Judge dismisses Sony PSN hacking lawsuit

Last year, millions of Sony Play Station Network accounts were hacked, and users, obviously, got outraged at the company. Plaintiffs had sued the Japanese company in the California District Court for negligence, restitution, and unjust enrichment in its handling of a PlayStation Network data breach last year.

More than 75 million user account details were leaked from 10 servers in San Diego. Later, 25 million accounts from the Sony Online Entertainment were hacked. That was really bad. But the company did not notify its users of the security breach for days after the incident happened.

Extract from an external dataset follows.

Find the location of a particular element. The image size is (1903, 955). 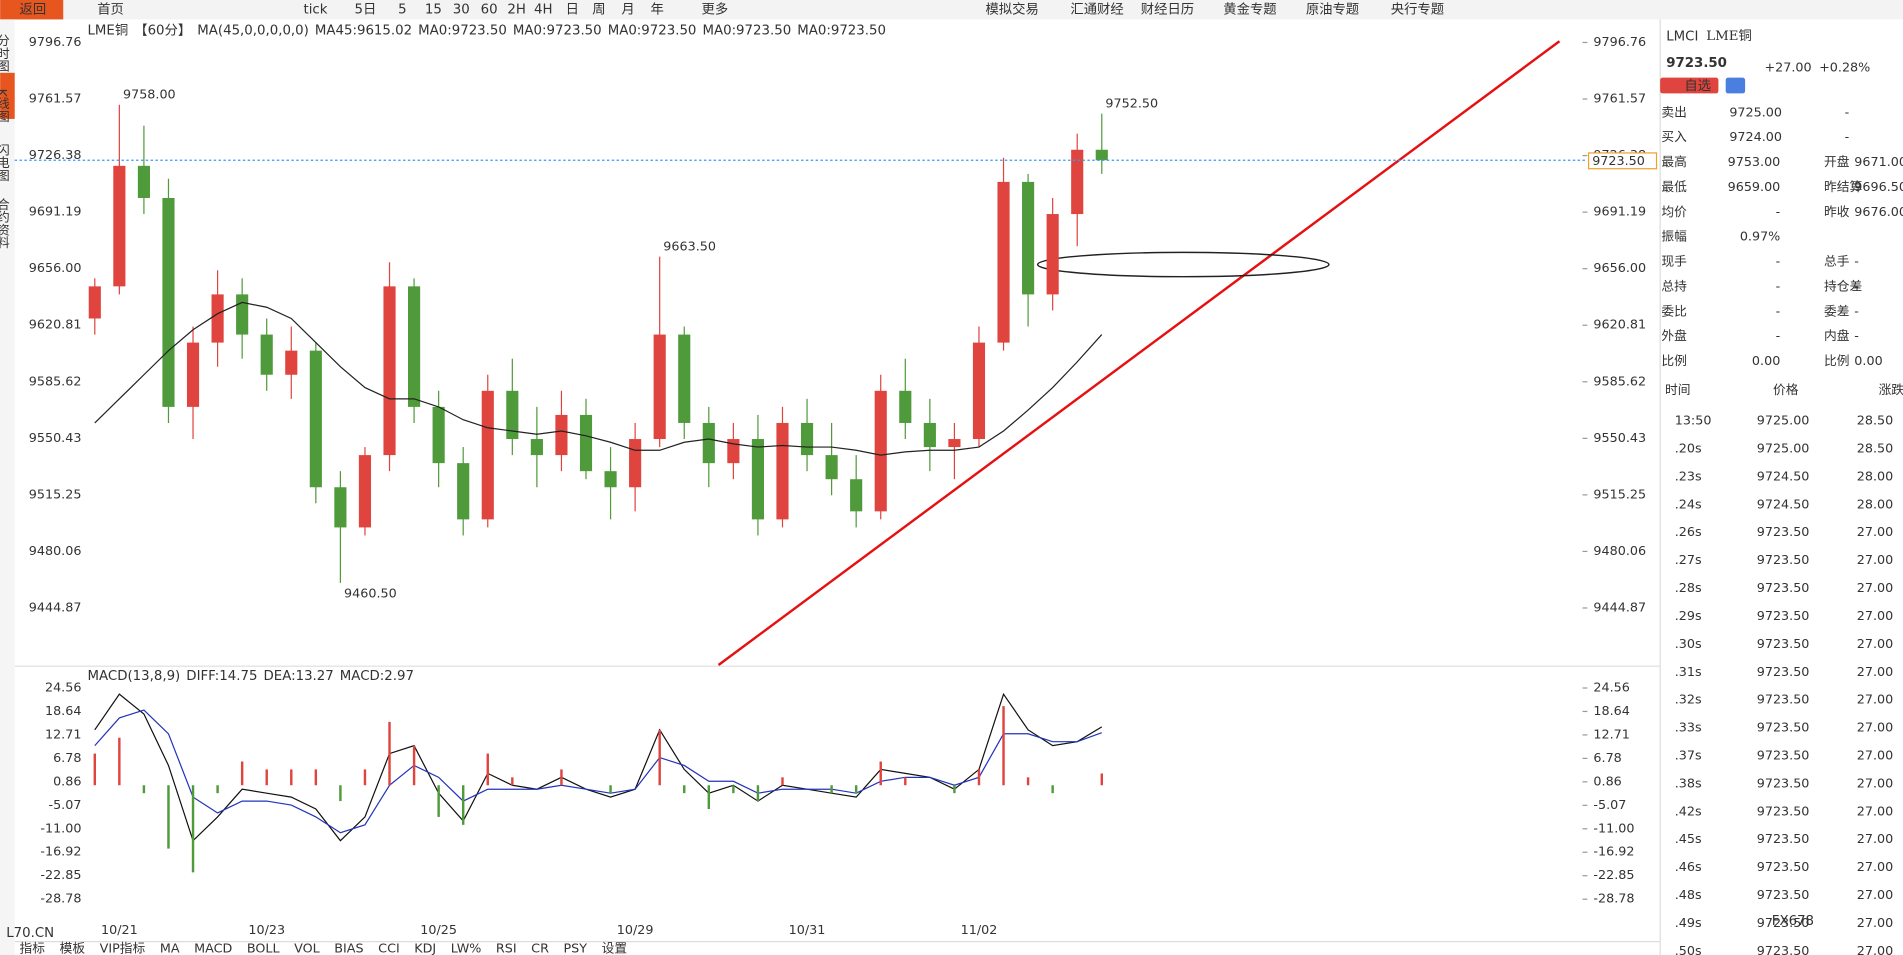

toolbar-item: 原油专题 is located at coordinates (1332, 10).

The leaked exposed comprised of customer names, e-mail addresses, billing addresses, passwords, phone numbers, genders, and birth dates. But the Japanese consumer electronics giant says that the credit card details of these customers were not leaked in the hack. While the company was trying to get the service back on track by improving the security on the servers, the aforementioned services were taken down for almost a month. So there was no online gaming or online entertainment for anyone for almost a month.

“On Friday, Judge Anthony Battaglia of the U.S. District Court in Southern California ruled that one of those class action suits is invalid, according to Courthouse News,” says CNET. The lawsuit was filed in June last year which said Sony “failed to follow basic industry-standard protocols to safeguard its customers’ personal and financial information, thereby creating foreseeable harm and injury to the Plaintiff class.”

According to Courthouse News Battaglia said:

None of the named plaintiffs subscribed to premium PSN services, and thus received the PSN services free of cost. Plaintiffs freely admit, plaintiffs’ personal information was stolen as a result of a criminal intrusion of Sony’s Network. Plaintiffs do not allege that Sony was in any way involved with the data breach.

The judge also said that “There is no such thing as perfect security,” not holding Sony completely responsible for the security breach and the compromise on users’ details leaked. After this, the company changed its Terms of Service and User Agreement in September 2011, according to which, users of these services will no longer be able to sue the company or participate in any such lawsuit.